Le différend sur le territoire ukrainien est proche d’un jeu à somme nulle sans espoir. À l’heure actuelle, il n’y a pas de zone d’accord possible sur le territoire que Poutine et le peuple ukrainien pourraient accepter. Mais les zones d’accord possible sont dynamiques ; ce qui peut être inacceptable au début devient acceptable au fur et à mesure que les négociations progressent. Le gouvernement britannique l’a découvert en Irlande du Nord : l’IRA a finalement été persuadée de renoncer à ses armes sans parvenir à une Irlande unie. Dans le cas de l’Ukraine, nous devons élargir la question au-delà du territoire et de la neutralité, en rendant possible davantage de compromis pour obtenir un accord. Cela nécessite une discussion sérieuse avec la Russie sur de nouveaux arrangements de sécurité en Europe, y compris un nouvel accord sur les forces conventionnelles, un nouvel accord sur la force nucléaire intermédiaire et une nouvelle relation entre l’OTAN et la Russie.

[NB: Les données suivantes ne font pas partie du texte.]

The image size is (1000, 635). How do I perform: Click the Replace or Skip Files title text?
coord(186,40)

Enfin, nous ne devons pas enfermer Poutine dans un coin, comme l’a averti le directeur de la CIA, William Burns. Nous ne devrions pas être paniqués par ses menaces, mais si nous ne lui laissons d’autre choix que de passer aux armes nucléaires et chimiques ou d’être vaincu, il y a fort à parier qu’il optera pour la première. Si nous voulons éviter une catastrophe, nous devons gérer le risque en lui offrant ce que le philosophe et général chinois Sun Tzu a appelé « un pont d’or » pour qu’il puisse se retirer. Nous avons besoin de pressions sur Poutine par le biais de la force militaire et de sanctions, mais nous avons également besoin d’une issue pour lui – une issue que nous pouvons accepter.

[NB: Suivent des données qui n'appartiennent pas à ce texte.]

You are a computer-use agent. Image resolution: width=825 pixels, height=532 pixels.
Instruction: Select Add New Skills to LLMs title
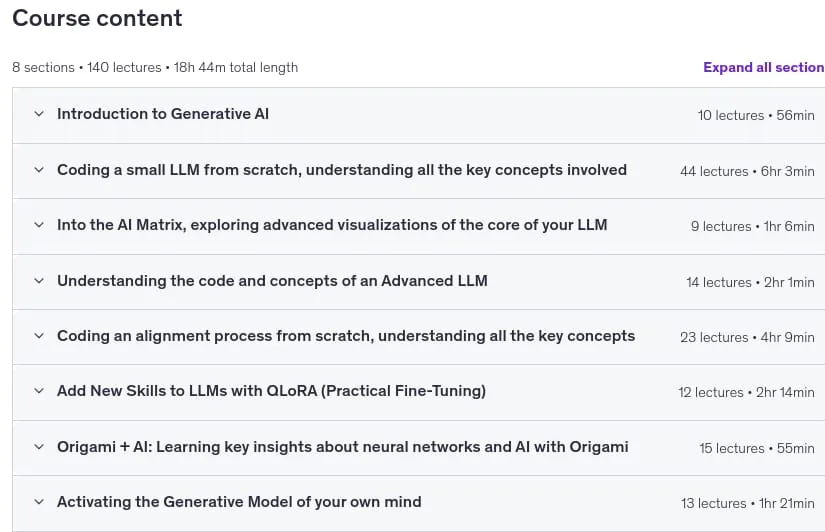click(271, 391)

C’est aux Ukrainiens de décider quand, si et quoi négocier avec les Russes. Notre rôle est de les aider et de les soutenir dans les négociations comme nous l’avons fait dans la guerre, pas d’aggraver les choses en laissant la rhétorique belliqueuse nous emporter. Ce serait une tragédie si, à cause de nous, l’Ukraine gagnait la guerre mais perdait ensuite la paix.